Books For Video Game Lovers

 

For the Win by Cory Doctorow: This timely and intriguing thriller revolving around the very real economies of massive multiplayer online games will appeal to both teens and adults. When teenagers around the globe end up on the wrong side of a virtual economy, they have to use their wits to survive. Battling real-world corporations in true cyberpunk style, they employ every trick they have to crash the markets of all the online games in the world. Doctorow’s fast-paced novel blurs the lines between what’s real and what’s a game, using the mechanics of online games to speculate on a fascinating future.

Ready Player One by Ernest Cline: James Halliday, the creator of the world’s favorite pastime, a massive multiplayer online game, dies and leaves behind a quest for his devoted fans. Hidden away in OASIS—and locked behind puzzles related to the pop culture of the late 20th century that Halliday loved—is an astounding prize. Living in a grimly dystopian 2044, Wade Watts dreams of finding the treasure and escaping the slums of his stacked trailer park home. But he has to beat other, better-equipped seekers, Halliday scholars, and even corporations trying to take him down.

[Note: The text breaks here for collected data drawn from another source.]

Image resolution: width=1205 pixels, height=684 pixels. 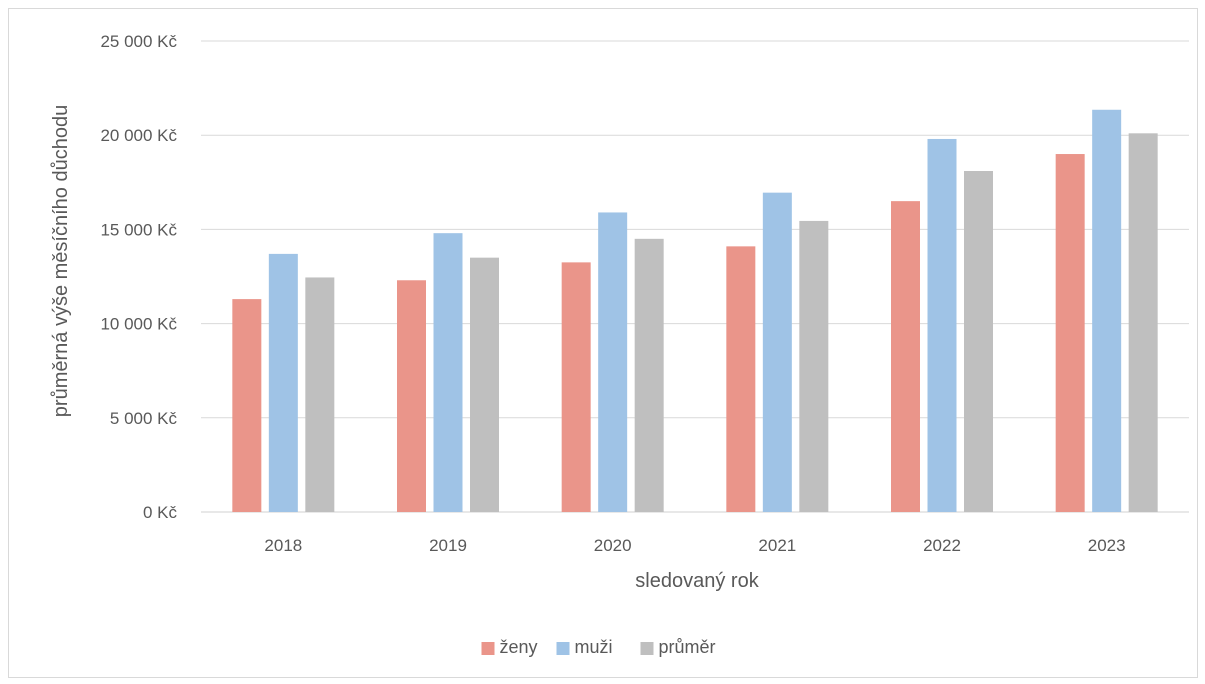 What do you see at coordinates (488, 648) in the screenshot?
I see `legend-swatch-ženy` at bounding box center [488, 648].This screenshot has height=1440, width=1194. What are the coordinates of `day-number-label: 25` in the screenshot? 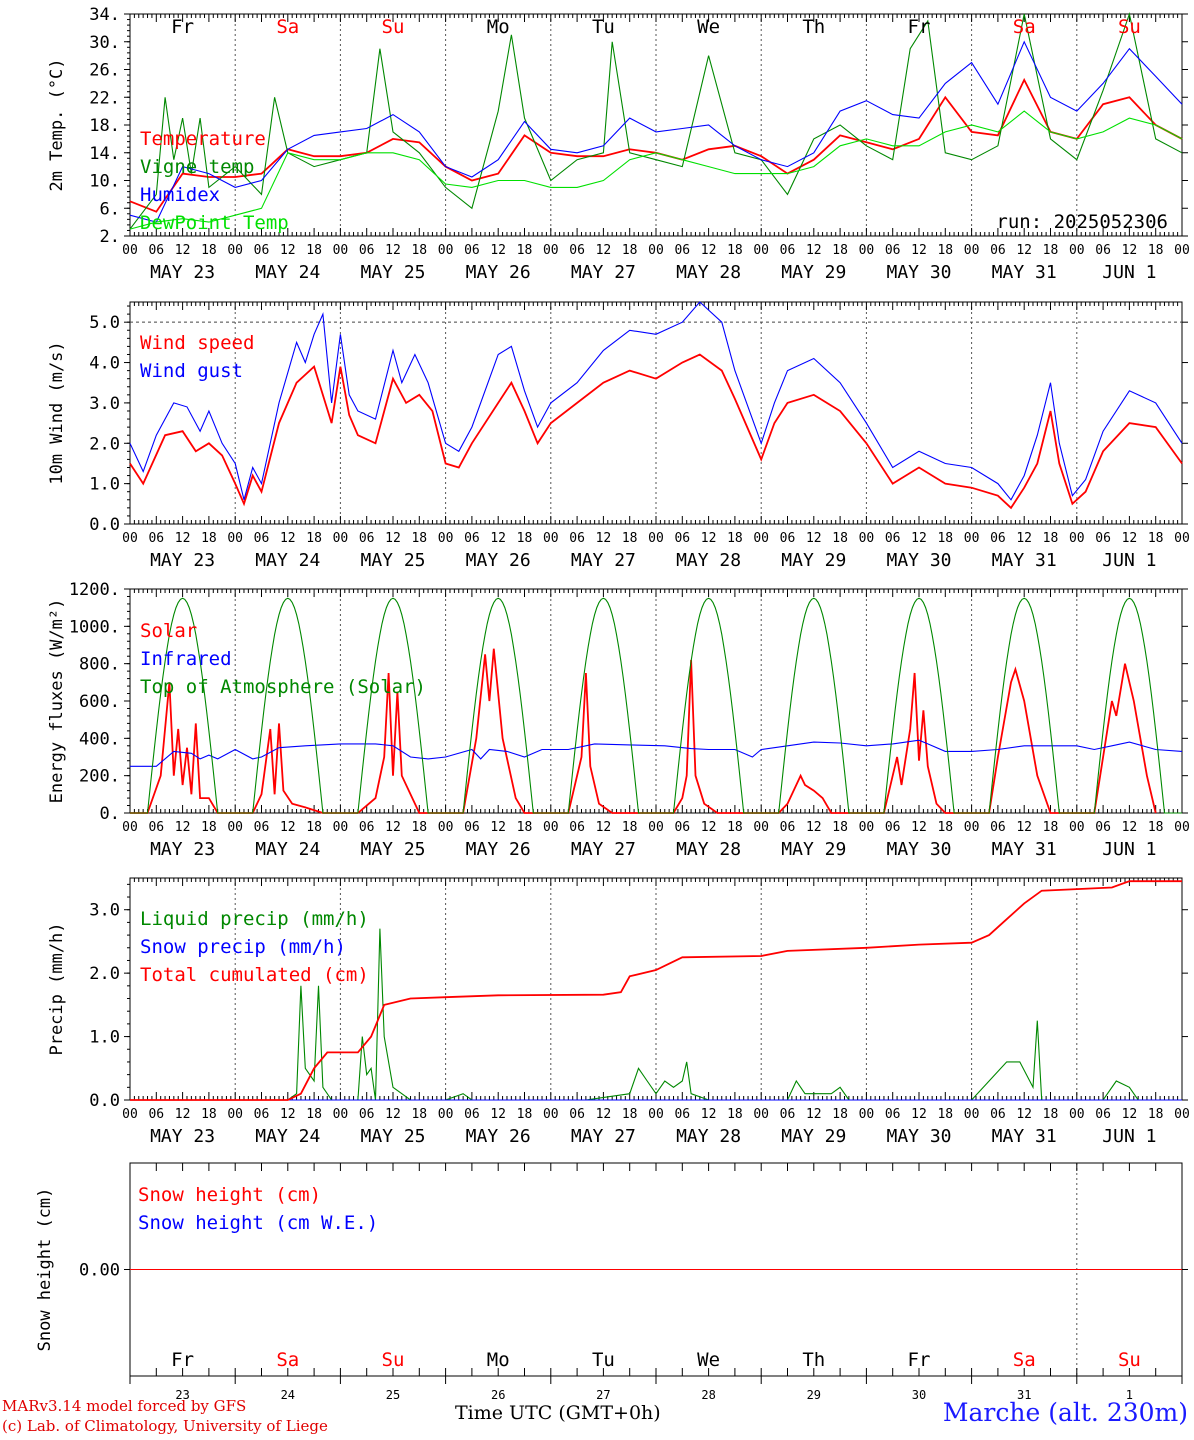 It's located at (393, 1395).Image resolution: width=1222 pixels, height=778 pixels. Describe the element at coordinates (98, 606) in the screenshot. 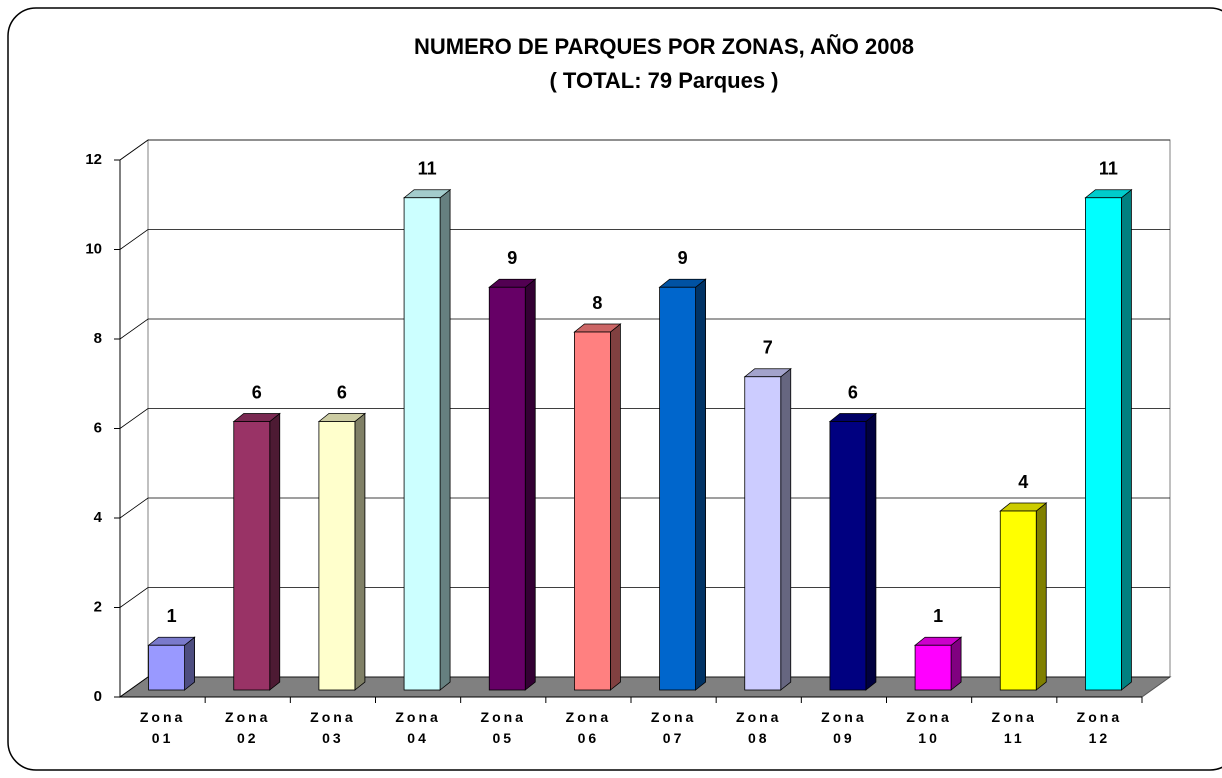

I see `y-tick-label: 2` at that location.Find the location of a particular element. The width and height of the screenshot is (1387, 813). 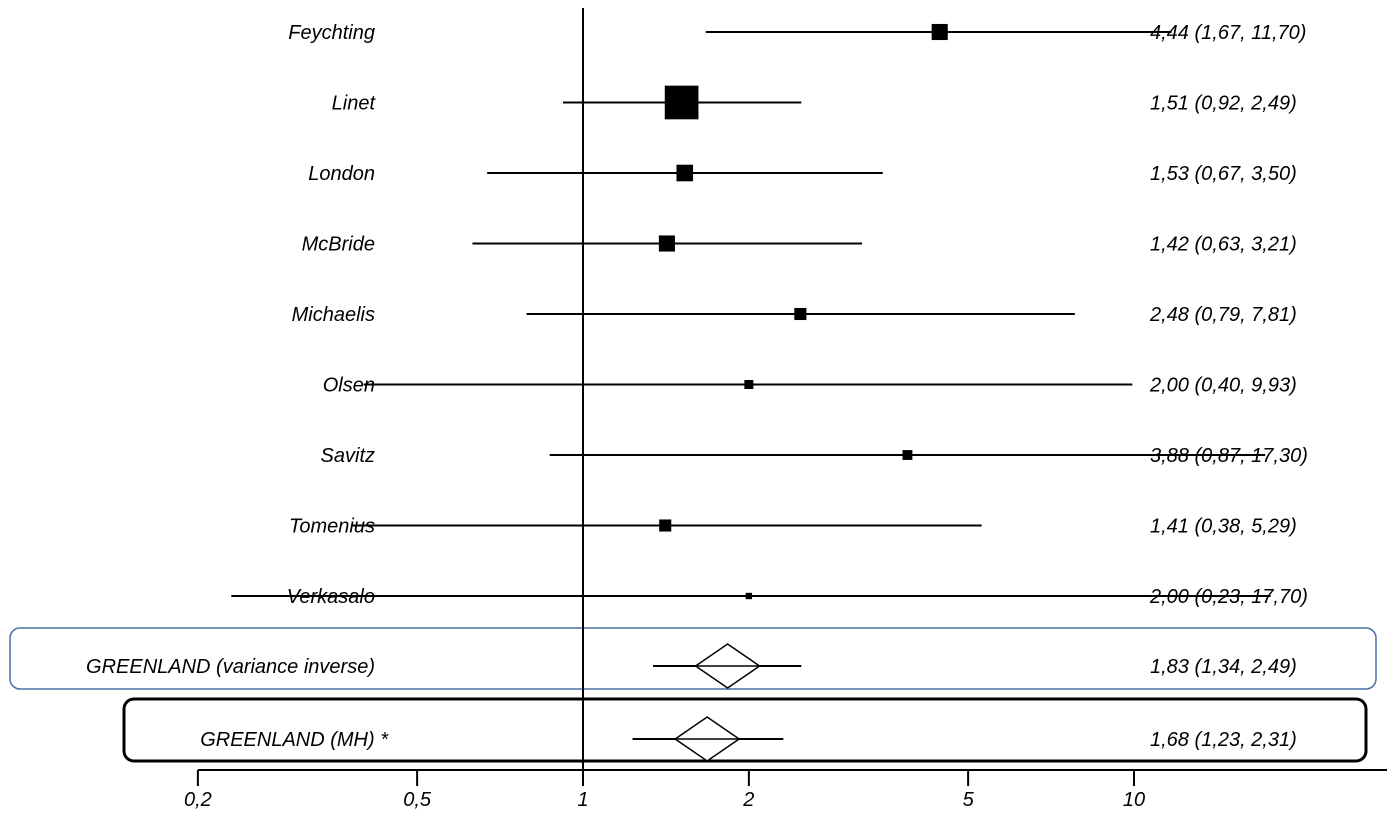

ci-value-label: 1,42 (0,63, 3,21) is located at coordinates (1224, 245).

You by Austin Grossman: When game designer Russell Marsh joins the video company his old friends created, he’s happy to be working in a familiar setting. But he soon needs to know what happened to his friend Simon, who died mysteriously just after the company hit it big. When Russell finds a strange glitch in his newest game, the mystery gets bigger than he could have ever imagined, leading him through virtual worlds, real-life boardrooms, even back to childhood computer camp. Grossman draws on his own experiences as a game designer to write one of the most interesting and literary novels about video games to date.